:: What is required ::
All lines from the one containing "Click the brain" through the end of the data below are to be transcribed exactly. Leave out the rest.

Records from a collection
•••••
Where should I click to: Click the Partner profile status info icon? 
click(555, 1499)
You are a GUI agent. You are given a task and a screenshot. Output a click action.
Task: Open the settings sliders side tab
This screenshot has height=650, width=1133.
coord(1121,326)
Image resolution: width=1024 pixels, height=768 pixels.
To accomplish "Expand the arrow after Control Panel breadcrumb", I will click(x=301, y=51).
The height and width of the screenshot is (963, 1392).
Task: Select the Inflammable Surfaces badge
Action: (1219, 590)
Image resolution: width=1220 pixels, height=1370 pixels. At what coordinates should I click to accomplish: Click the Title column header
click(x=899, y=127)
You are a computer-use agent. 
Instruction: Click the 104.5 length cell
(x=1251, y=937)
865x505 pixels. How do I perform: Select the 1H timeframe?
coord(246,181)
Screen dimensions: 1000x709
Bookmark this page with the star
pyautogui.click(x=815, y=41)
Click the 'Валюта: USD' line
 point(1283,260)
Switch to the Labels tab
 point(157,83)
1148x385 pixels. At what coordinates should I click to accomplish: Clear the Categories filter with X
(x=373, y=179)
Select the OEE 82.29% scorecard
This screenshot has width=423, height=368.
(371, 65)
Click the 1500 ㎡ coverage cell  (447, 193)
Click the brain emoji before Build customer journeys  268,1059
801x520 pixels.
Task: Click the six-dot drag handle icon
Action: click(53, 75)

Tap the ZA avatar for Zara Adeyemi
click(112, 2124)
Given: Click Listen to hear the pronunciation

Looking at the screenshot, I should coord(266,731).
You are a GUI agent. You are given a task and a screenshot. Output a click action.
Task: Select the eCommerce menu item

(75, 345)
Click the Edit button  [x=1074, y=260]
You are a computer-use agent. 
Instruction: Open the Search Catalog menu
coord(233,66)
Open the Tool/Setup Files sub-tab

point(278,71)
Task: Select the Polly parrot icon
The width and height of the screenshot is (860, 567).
•••••
:: Output for this task ::
Click the brain emoji before Build customer journeys  268,1059
801x520 pixels.
Task: Click the six-dot drag handle icon
Action: click(53, 75)

Tap the ZA avatar for Zara Adeyemi
click(112, 2124)
Given: Click Listen to hear the pronunciation

Looking at the screenshot, I should coord(266,731).
You are a GUI agent. You are given a task and a screenshot. Output a click action.
Task: Select the eCommerce menu item

(75, 345)
Click the Edit button  [x=1074, y=260]
You are a computer-use agent. 
Instruction: Open the Search Catalog menu
coord(233,66)
Open the Tool/Setup Files sub-tab

point(278,71)
Task: Select the Polly parrot icon
The width and height of the screenshot is (860, 567).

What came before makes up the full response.